(Exercise instructions): Which lines of the data below hold "will"? Copy each of them.

(Task data):
======

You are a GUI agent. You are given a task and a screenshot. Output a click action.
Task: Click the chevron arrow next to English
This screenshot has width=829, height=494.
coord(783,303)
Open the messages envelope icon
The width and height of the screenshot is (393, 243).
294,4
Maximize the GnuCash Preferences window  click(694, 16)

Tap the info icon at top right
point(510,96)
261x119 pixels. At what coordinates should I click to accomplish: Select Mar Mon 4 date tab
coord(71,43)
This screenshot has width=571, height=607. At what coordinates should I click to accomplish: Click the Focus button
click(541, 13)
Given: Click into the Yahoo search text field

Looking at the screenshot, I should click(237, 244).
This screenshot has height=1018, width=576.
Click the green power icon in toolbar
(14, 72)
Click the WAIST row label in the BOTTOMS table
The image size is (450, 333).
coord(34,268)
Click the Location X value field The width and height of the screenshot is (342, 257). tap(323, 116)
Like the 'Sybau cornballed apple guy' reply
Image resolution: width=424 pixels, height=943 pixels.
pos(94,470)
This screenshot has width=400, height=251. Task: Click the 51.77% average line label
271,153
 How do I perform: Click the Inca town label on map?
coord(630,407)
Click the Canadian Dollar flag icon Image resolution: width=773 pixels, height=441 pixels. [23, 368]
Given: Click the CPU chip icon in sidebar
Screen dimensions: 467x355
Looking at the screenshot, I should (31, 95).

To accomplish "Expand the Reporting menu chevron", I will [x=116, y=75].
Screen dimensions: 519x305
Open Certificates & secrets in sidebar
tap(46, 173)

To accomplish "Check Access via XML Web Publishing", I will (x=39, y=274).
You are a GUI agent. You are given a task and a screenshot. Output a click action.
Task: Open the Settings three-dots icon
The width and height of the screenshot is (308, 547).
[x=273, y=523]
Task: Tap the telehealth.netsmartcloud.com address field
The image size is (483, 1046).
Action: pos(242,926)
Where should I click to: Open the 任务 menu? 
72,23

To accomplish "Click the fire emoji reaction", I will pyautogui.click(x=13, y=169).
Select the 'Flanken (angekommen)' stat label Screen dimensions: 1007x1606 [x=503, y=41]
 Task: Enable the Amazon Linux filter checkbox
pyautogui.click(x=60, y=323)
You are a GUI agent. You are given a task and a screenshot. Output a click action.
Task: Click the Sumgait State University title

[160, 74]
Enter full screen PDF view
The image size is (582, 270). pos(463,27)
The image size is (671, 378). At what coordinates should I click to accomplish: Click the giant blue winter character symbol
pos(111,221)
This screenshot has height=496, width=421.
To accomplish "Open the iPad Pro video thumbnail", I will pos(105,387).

======

(Result of this task):
To accomplish "Expand the Reporting menu chevron", I will [x=116, y=75].
To accomplish "Check Access via XML Web Publishing", I will (x=39, y=274).
To accomplish "Click the fire emoji reaction", I will pyautogui.click(x=13, y=169).
To accomplish "Open the iPad Pro video thumbnail", I will pos(105,387).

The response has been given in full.